▸ ASSIGNED TASK
Could you retype, exactly as written, every line from the top of the records through the line that contains "Given: Click the Auswurf button"?

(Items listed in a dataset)
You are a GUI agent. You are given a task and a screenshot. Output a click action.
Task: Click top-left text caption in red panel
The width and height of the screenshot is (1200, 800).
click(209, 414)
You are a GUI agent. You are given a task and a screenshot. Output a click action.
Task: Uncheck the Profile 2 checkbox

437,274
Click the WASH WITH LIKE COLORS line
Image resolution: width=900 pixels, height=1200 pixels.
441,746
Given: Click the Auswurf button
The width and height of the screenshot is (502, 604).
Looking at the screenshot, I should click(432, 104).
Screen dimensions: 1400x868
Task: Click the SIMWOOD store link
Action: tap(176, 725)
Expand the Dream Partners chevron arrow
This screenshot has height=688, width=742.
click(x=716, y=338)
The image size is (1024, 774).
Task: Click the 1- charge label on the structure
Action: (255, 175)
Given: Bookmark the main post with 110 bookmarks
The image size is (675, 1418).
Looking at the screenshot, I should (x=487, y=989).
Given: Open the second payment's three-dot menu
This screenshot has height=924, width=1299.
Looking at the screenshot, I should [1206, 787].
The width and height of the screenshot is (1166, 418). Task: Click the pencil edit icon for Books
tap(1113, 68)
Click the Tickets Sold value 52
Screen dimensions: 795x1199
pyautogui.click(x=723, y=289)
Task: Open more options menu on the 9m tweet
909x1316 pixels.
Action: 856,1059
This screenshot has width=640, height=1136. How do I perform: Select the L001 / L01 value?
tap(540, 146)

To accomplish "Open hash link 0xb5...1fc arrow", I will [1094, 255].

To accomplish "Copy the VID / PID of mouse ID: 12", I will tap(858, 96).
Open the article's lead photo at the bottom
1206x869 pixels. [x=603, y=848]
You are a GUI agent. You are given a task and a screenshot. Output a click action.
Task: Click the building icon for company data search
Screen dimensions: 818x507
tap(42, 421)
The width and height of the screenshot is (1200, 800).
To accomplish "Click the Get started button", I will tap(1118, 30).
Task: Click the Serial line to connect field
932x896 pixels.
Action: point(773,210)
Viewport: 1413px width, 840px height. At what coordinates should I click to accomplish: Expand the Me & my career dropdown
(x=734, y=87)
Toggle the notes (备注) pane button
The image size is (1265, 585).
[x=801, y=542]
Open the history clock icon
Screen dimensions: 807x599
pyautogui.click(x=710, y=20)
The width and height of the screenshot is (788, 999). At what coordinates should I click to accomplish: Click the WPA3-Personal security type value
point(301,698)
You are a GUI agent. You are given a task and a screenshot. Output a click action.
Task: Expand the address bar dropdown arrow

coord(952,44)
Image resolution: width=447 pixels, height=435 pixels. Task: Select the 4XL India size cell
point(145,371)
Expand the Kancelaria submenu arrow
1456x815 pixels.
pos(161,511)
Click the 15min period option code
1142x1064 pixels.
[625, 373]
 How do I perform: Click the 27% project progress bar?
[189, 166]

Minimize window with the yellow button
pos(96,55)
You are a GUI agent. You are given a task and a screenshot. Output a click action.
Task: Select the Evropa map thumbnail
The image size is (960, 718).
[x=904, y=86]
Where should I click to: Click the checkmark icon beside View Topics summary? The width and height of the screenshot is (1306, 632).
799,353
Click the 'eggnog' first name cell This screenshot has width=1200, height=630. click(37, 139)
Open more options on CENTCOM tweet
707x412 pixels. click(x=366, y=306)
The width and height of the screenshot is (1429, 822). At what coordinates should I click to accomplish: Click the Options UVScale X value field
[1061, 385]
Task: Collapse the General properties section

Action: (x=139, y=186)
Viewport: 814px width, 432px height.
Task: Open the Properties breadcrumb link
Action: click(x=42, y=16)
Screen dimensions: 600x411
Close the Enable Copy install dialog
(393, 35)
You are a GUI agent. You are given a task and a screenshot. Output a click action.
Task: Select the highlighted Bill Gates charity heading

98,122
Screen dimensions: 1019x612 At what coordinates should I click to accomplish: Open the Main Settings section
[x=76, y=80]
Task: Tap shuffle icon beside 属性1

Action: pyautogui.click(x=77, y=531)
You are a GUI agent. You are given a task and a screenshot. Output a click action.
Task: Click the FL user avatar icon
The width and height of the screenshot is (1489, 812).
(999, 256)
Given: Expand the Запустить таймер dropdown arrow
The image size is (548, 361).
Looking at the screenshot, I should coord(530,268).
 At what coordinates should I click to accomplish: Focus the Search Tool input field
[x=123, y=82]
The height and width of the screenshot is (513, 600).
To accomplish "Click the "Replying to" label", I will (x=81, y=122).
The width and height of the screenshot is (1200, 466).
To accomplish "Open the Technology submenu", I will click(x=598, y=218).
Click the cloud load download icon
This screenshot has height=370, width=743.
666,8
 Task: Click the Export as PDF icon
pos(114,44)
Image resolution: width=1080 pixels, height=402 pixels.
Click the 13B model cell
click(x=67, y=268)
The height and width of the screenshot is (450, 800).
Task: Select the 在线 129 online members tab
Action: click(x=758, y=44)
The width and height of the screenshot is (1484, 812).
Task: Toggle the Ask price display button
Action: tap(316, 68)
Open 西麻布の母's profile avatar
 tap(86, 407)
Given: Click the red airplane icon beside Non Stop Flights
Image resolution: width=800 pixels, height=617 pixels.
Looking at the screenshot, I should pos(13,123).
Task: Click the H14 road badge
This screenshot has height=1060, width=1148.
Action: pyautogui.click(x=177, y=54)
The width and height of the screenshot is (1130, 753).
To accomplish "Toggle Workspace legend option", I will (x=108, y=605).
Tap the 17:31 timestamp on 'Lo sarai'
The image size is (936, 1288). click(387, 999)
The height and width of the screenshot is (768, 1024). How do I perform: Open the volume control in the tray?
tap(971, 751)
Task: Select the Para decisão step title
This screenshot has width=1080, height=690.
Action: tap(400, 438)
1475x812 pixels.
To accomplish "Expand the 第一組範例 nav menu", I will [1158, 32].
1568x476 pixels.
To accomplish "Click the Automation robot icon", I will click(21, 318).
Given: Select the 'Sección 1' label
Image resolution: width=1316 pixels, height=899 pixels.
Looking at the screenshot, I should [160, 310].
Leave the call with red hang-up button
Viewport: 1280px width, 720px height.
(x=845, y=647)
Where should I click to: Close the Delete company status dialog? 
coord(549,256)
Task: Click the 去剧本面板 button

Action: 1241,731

▸ RESULT FOR THIS EXERCISE
You are a GUI agent. You are given a task and a screenshot. Output a click action.
Task: Click top-left text caption in red panel
The width and height of the screenshot is (1200, 800).
click(209, 414)
You are a GUI agent. You are given a task and a screenshot. Output a click action.
Task: Uncheck the Profile 2 checkbox

437,274
Click the WASH WITH LIKE COLORS line
Image resolution: width=900 pixels, height=1200 pixels.
441,746
Given: Click the Auswurf button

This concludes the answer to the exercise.